Dujardin regularly travels internationally to cover religion stories for the Providence Journal. In the past he routinely worked between 50 and 60 hours a week. Dujardin and his wife have six adult children in a close-knit family. They missed seeing him at his Rhode Island home. But things have changed since Dujardin shifted to covering both the religion beat and breaking news within a 40-hour workweek.

“Of course there are the occasional times when I need to write something for the blog, or stay a little later to complete a Sunday story,” Dujardin said. “But generally I now have the time devoted to the paper under control. So my family and personal life don’t suffer that much.”

Dujardin’s modified schedule may be a sign of how the culture of international journalism has changed in recent years.

During the 1990s, news organizations invested heavily in international news but news organizations have cut back in recent years, said Joyce Barnathan, president of the International Center for Journalists.

That’s why it’s important to make the distinction between internationally based journalists and what she describes as the “fireman reporter,” someone who is sent around the world on various assignments.

“There is an increasing trend of using freelancers and firemen reporters and not having bureaus there because bureaus are expensive,” said Barnathan who served as a foreign correspondent and editor for 11 years in Russia and Asia for Newsweek and BusinessWeek. During her tenure in Moscow, she navigated parenting and covering stories like the Chernobyl nuclear crisis.

“At the time, we did not trust the Soviet media, which took days to announce the incident in the first place, to give us reliable information,” Barnathan said. “We had no idea whether we were in danger from radiation or not…” Because she had a toddler at the time, and “needless to say, I was quite concerned.”

Her work as a correspondent in Hong Kong for seven years provided her two children with valuable experiences, Barnathan added.

“They learned Chinese and above all gained a deep appreciation and respect for a variety of cultures, religions and traditions,” she said. “I think this experience was formative for them. It opened their eyes and turned them into global citizens who treasure tolerance and diversity.”

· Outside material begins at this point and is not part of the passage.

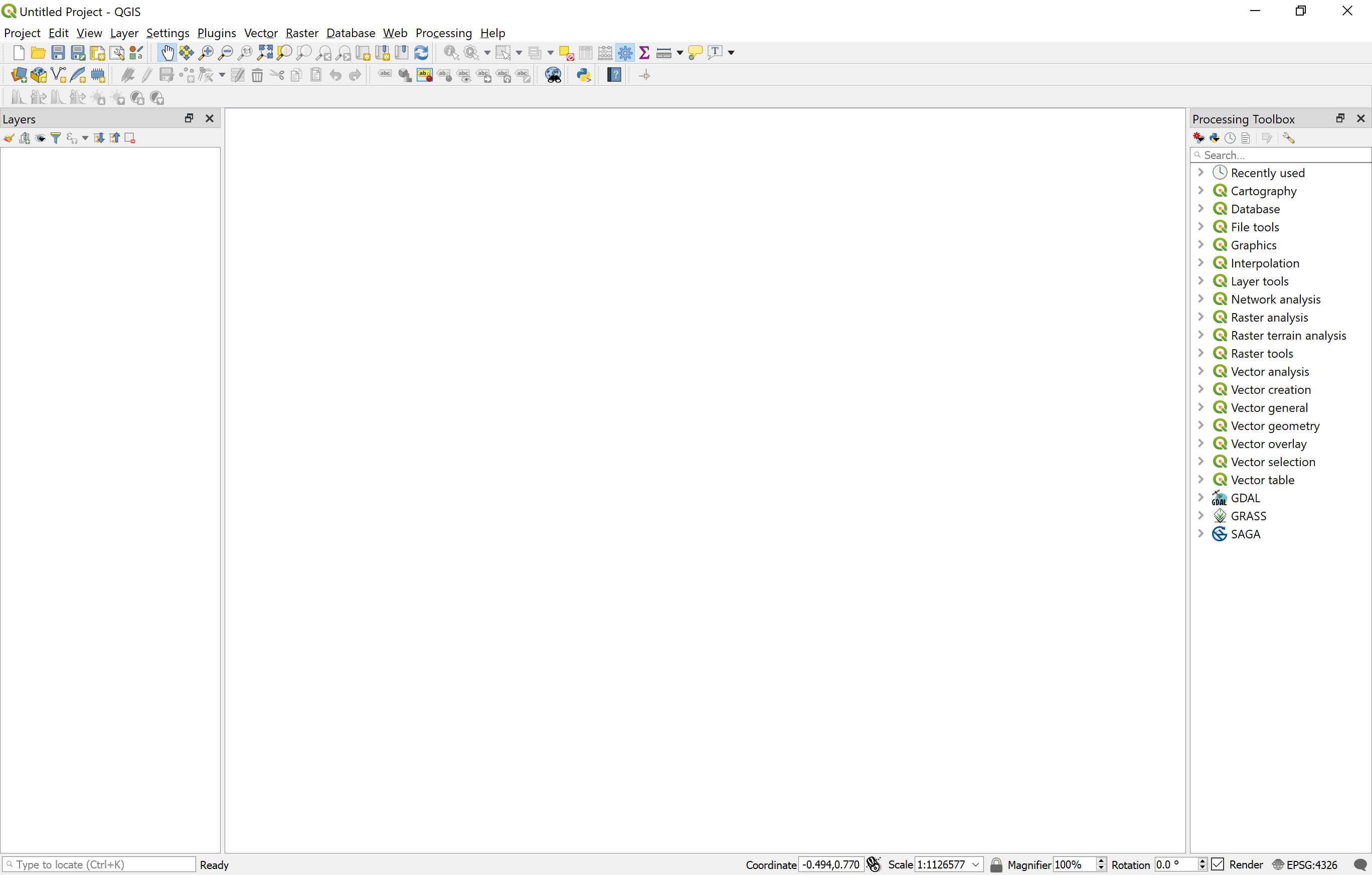Open the Scale dropdown in the status bar
The width and height of the screenshot is (1372, 875).
click(975, 864)
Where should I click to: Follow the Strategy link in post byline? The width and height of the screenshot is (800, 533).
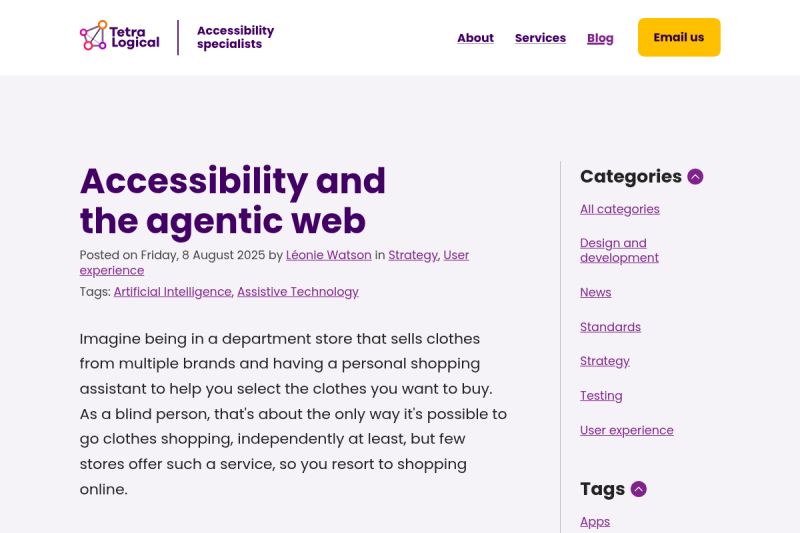point(412,255)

Jean Friedman-Rudovsky, a freelance journalist based in La Paz, Bolivia, has reported for Time magazine, The Economist and other publications.  If she has children, she wants to  continue in journalism but be more selective about the types of assignments she accepts.

“I want to be able to be a mother that spends time with her kids, makes it to sports games, can help with homework, and more over the course of their lives, rather than one who is constantly away on business,” said the Philadelphia-born Friedman-Rudovsky. “I could see freelancing being great for this because of the flexibility or it might be a nightmare because of how unsteady it can feel. I don’t know yet.”

When Prusher is confronted with the difficult decisions related to parenting and journalism, she sometimes reflects on the advice her mother gave her years ago. Journalism, her mother warned, was a poorly paid profession that would make it challenging for Prusher to “settle down and have a family,” Prusher remembers.

“The truth is she wasn’t 100 percent wrong,” she added. “Being a writer and a journalist is not just a career. It’s a lifestyle choice.”